On September 20, 2007, around 15,000 protesters gathered in Jena, Louisiana, to support six Black high school students facing serious criminal charges after an incident with white classmates. The Jena Six incident—and the school’s response—highlights the perils of the school-to-prison pipeline and the importance of restorative justice programming in schools.
The conflict began when a Black student sat under a tree where white students usually congregated. In response, white students hung nooses in the tree. Initially, the white students were meant to be expelled. But the school board later reduced their punishment to a short suspension. This incident ignited palpable racial tension within the school population, which was 90% white and only 10% Black (EJI).
The simmering tensions eventually boiled over on December 4 when a white student bragged about witnessing a fight where a white man had beaten a Black student. Several Black students overheard the comments and confronted him, which turned physical. The student suffered a concussion and other minor injuries, and six Black students were arrested and charged with aggravated assault. The charges against the Black students were upgraded to attempted murder, drawing national attention and sparking criticism of the school district’s response (EJI).

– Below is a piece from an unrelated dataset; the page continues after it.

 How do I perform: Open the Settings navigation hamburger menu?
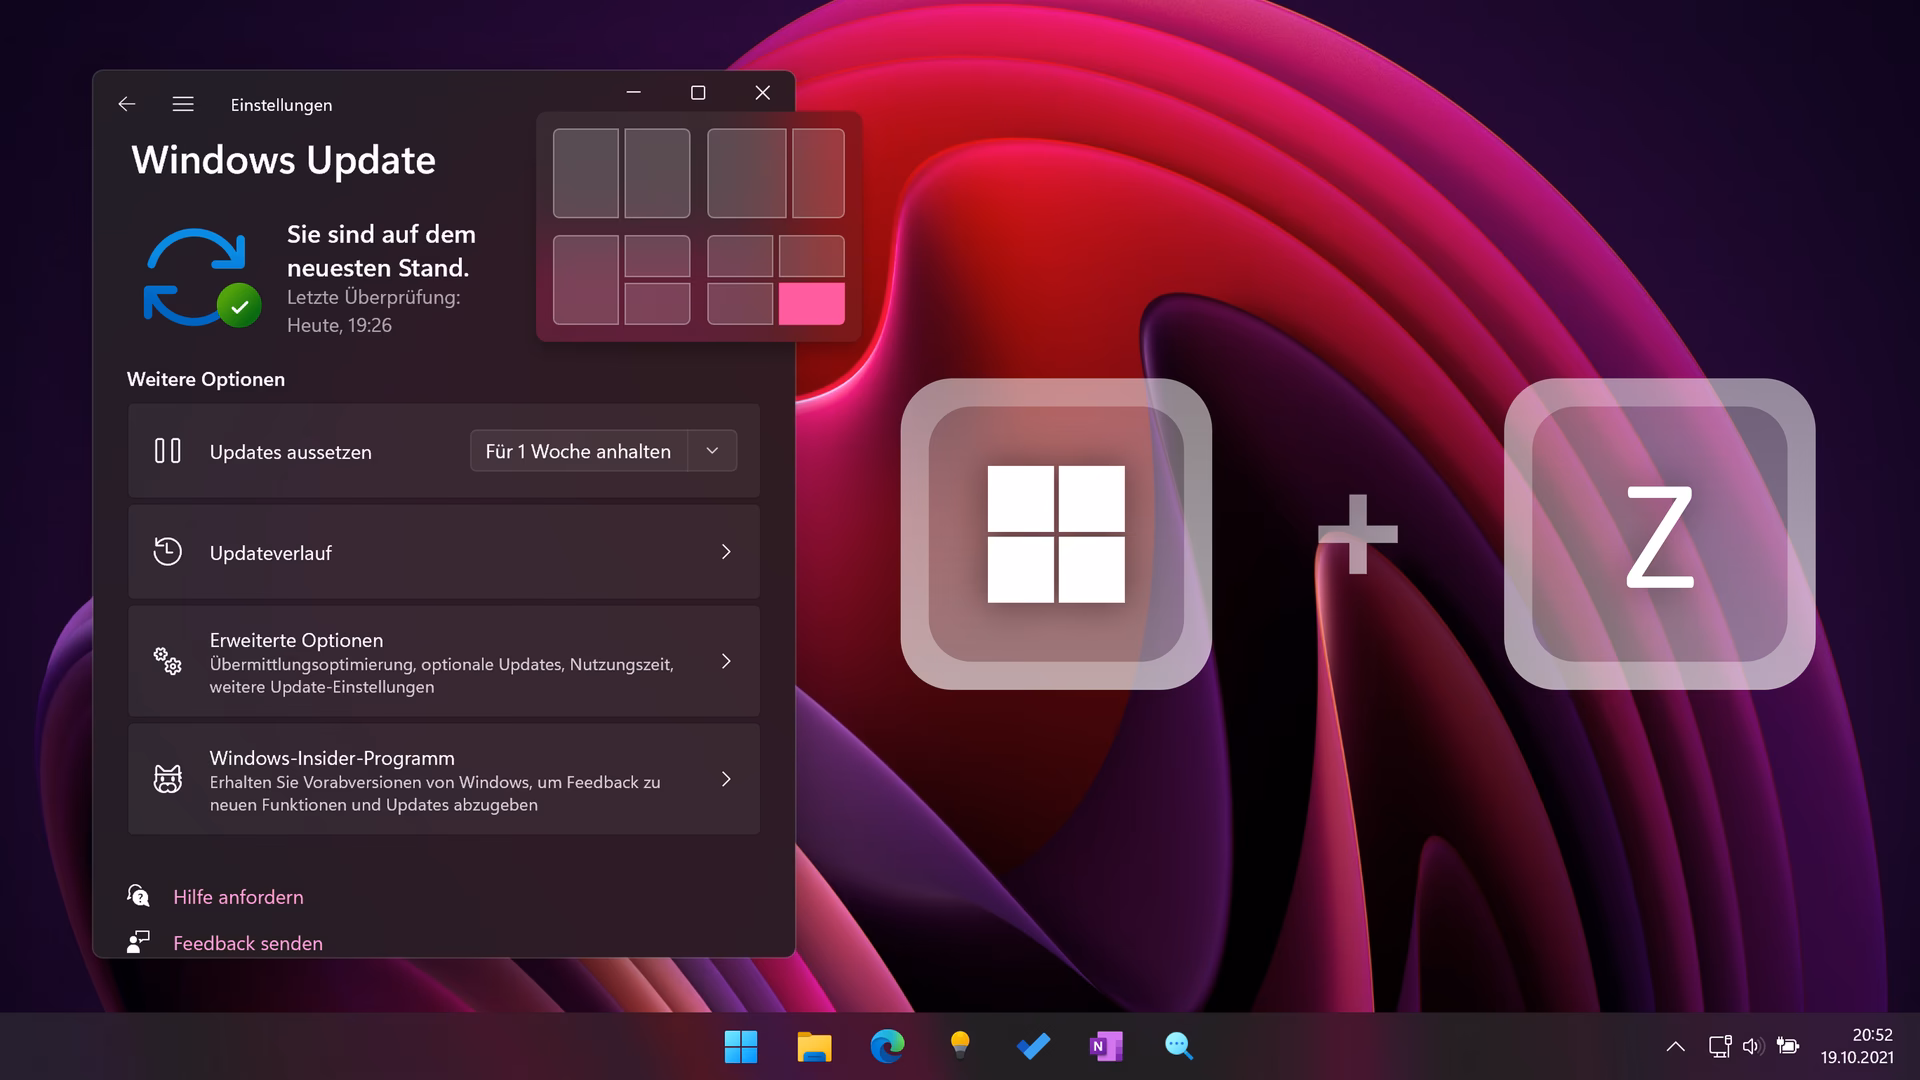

• Donate to Dignity in Schools, a nonprofit that works to dismantle the school-to-prison pipeline by empowering schools to address conflict more equitably.
• Consider: If you didn’t already experience this, how would your life be different today if you were arrested for a felony in the 6th grade? What do you think you’d be doing today?
Protesters, including celebrities and civil rights activists, flocked to the school in solidarity with the students. The charges were later reduced, and five of the six ultimately received no jail time (EJI). But the Jena Six case symbolized the criminalization of Black youth and the significance of the school-to-prison pipeline.
Students of color face disproportionate rates of suspension, expulsion, and school-related arrests compared to their white counterparts. Black students, in particular, are 3.5 times more likely than their white classmates to be suspended or expelled (U.S. Department of Education Office for Civil Rights). Disabled students are also more likely to be suspended or expelled than their non-disabled peers (ACLU). The types of infractions students are punished for also vary by race and ability. A study in 2002 found that white students were more likely to be disciplined for documentable offenses—like smoking, vandalism, and obscene language—while Black students were more likely to be disciplined for more subjective reasons, like disrespecting a teacher (Vox).
The school-to-prison pipeline is accelerated by the presence of police on school grounds. But at its core, it’s rooted in the idea of a zero-tolerance policy that many classrooms adopted in the 1990s to address “growing crime.” The Gun-Free Schools Act passed in 1994, was enacted to curb school shootings and dictated that anyone who brought a gun to school would be suspended for a year. With that, schools adopted strict policies with harsh punishment on any behavior deemed unwarranted.
The same people who are criminalized outside the classroom are affected inside, leading to these practices being unfairly enforced against marginalized students. As a result, many students who enter the criminal legal system because of an incident at school have only committed minor infractions, like absenteeism from school or non-compliance with teacher instructions (ACLU). It doesn’t help that as many as 80% of youth facing charges don’t have access to legal representation.
A student who’s suspended or expelled, even if they aren’t charged, is also more likely to enter our criminal legal system. The number of students sent home temporarily or permanently has grown alarmingly from 1.7 million in 1974 to a staggering 3.1 million in 2000 (ACLU). Left unsupervised and without constructive activities, these students are highly likely not to keep up with their studies independently or return to the classroom, if possible.
Although the events that affected the Jena Six happened over a decade ago, these injustices remain. And as conservative states rally against teaching about racism and our nation’s history in the classroom, we can imagine that the cultural competency of both teachers and students will decline, too. We must have more nuanced and culturally responsive ways to address these types of tension in the classroom without resorting to charging kids with a crime they didn’t commit and scarring them for the rest of their lives.